Word for word, give again the lines of the material below, from the one holding "Click the green +0.00006 (+0.006%) change" to the last, with nothing added.

[Data supplied — start]

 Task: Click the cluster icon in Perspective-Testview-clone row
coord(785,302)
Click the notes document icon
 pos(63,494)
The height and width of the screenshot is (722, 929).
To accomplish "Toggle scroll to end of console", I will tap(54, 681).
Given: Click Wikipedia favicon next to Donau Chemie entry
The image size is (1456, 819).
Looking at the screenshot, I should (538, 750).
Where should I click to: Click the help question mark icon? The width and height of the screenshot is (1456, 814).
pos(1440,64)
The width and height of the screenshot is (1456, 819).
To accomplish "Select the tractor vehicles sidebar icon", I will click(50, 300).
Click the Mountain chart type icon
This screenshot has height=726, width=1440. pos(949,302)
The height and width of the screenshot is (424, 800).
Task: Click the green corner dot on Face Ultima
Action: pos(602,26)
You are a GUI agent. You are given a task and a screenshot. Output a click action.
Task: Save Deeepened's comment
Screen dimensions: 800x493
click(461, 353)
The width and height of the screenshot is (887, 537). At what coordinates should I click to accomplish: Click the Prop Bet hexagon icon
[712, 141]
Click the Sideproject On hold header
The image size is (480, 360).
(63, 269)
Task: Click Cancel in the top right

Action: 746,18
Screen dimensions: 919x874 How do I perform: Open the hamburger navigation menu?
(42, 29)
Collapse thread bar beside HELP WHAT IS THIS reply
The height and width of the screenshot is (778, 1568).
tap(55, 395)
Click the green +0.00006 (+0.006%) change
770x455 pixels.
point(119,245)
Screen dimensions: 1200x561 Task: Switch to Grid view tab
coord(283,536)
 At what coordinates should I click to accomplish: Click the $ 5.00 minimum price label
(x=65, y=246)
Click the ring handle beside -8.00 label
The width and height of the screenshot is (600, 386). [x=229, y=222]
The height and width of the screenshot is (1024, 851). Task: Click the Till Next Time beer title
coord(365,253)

[Data supplied — finish]

• [Your response]
Click the green +0.00006 (+0.006%) change
770x455 pixels.
point(119,245)
Screen dimensions: 1200x561 Task: Switch to Grid view tab
coord(283,536)
 At what coordinates should I click to accomplish: Click the $ 5.00 minimum price label
(x=65, y=246)
Click the ring handle beside -8.00 label
The width and height of the screenshot is (600, 386). [x=229, y=222]
The height and width of the screenshot is (1024, 851). Task: Click the Till Next Time beer title
coord(365,253)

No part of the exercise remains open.